In other words, these catheters can sometimes act as a two-way street. Urine goes out, bacteria come in, and at a staggering cost. Nationwide, the cost of catheter-related urinary tract infections is estimated at between $400 and $500 million annually. What's more, the infections are painful, can increase hospitalization time, and can even lead to sepsis and death.

There are a number of items on the market that aim to decrease infections in these catheters, among them, a silver-impregnated catheter with a specialized anti-reflux valve that is supposed to prevent bacteria from making their way into the bladder.

Silver, for the uninitiated, has uses beyond decoration and werewolf-shooting. The metal is a natural antibiotic and has been used in medical treatments since the time of Hippocrates.
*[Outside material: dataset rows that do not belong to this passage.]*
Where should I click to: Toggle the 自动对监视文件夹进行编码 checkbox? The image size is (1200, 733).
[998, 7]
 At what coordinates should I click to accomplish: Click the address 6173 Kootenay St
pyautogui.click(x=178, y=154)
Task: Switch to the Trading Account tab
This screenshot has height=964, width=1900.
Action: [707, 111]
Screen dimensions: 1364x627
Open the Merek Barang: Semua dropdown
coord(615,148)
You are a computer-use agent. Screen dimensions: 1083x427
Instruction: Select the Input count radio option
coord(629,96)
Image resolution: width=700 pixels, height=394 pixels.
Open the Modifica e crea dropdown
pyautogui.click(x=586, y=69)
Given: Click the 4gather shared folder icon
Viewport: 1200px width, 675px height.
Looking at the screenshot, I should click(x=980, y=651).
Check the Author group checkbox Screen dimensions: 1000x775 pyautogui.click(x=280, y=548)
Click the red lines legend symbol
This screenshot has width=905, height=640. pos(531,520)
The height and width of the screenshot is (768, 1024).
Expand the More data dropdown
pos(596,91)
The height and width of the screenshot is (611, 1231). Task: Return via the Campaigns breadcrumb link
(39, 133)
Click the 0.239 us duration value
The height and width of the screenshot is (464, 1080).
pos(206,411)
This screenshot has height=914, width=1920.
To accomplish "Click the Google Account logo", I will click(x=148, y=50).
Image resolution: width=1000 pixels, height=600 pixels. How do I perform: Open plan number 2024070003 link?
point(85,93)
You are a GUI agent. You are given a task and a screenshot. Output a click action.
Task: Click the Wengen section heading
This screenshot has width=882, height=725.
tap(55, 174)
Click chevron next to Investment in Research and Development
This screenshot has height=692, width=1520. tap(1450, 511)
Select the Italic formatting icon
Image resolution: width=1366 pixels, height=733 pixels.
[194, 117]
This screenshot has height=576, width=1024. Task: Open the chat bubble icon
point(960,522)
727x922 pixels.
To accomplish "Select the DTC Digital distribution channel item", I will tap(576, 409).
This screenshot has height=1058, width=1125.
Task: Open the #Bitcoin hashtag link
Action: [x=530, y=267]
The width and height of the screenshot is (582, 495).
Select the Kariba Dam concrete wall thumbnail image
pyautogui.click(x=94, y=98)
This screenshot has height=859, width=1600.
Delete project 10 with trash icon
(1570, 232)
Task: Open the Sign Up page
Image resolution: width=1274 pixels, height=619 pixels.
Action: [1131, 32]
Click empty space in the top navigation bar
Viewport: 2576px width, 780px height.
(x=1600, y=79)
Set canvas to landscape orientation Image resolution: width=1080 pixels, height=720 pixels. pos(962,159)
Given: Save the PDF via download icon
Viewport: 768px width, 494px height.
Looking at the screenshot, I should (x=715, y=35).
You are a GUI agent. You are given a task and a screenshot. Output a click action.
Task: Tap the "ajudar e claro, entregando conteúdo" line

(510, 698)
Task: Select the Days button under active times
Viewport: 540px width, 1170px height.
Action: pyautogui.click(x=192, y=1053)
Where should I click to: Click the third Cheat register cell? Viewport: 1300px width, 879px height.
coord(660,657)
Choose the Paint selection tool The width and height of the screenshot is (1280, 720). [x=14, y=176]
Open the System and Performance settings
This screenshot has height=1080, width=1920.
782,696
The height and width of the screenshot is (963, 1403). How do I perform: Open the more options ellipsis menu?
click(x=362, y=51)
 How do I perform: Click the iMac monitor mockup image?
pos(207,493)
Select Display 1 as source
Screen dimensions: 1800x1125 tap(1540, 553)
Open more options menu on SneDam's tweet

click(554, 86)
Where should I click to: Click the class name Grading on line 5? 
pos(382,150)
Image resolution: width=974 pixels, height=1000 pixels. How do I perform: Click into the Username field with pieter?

According to legend, the Phoenicians even used silver water vessels to store water during long voyages due to the metal's anti-microbial properties.

"Despite those properties, many of the studies looking at silver-impregnated catheters show inconsistent results," says Leuck, who suspected the inconsistencies were due to the catheter designs themselves, rather than from the presence of silver.

Study included 61 patients

In order to find out, Leuck and colleagues, including Drs. James R. Johnson and Susan Kline, conducted a randomized pilot study of patients receiving indwelling catheters at the University of Minnesota Medical Center. In all, data were collected from 61 patients, 30 of whom received a newly-designed silver-impregnated catheter that incorporates the silver in a different way. The rest received standard silver-impregnated Foley catheters.

According to Leuck, the actual time the catheters were in place varied, but all were removed by the end of the 30-day follow-up period. Throughout the study, researchers checked for bacteria in the participants' urine. Bacteria in the urine were detected in 26 percent of the patients using a traditional Foley catheter, compared with only 7 percent of those using the new silver-impregnated catheter.

What's more important, says Leuck, is that the "time to bacterial presence" was significantly greater in the silver catheter. Remember that as catheter duration goes up, so does the risk of infection. For the silver-impregnated catheter, that risk was much lower.

"After three days you start to see a spike in the number of patients with bacteria in their urine in the control group," says Leuck. "By the time the catheters were in for five days, the difference is significant."

Independent of Leuck's study, VA has initiated a "No Preventable Harm" campaign (see main story) that aims to eliminate preventable harms in its patients. The first area of focus: infections caused by urinary catheters. Among the most important aspects of the initiative was a successful effort to decrease the time patients had a urinary catheter. If, as Leuck suggests, the silver-impregnated catheter resisted infection better than traditional catheters, particularly in the short term, pairing it with overall shorter durations could greatly impact infection rates.

"This was an initial study and we need to do more testing, but the results are exciting," says Leuck. "Not only were the catheters tolerated well by patients, but when you talk about 'No Preventable Harm' in VA hospitals and the goal to remove catheters as early as possible, you start to see what a difference these catheters might make."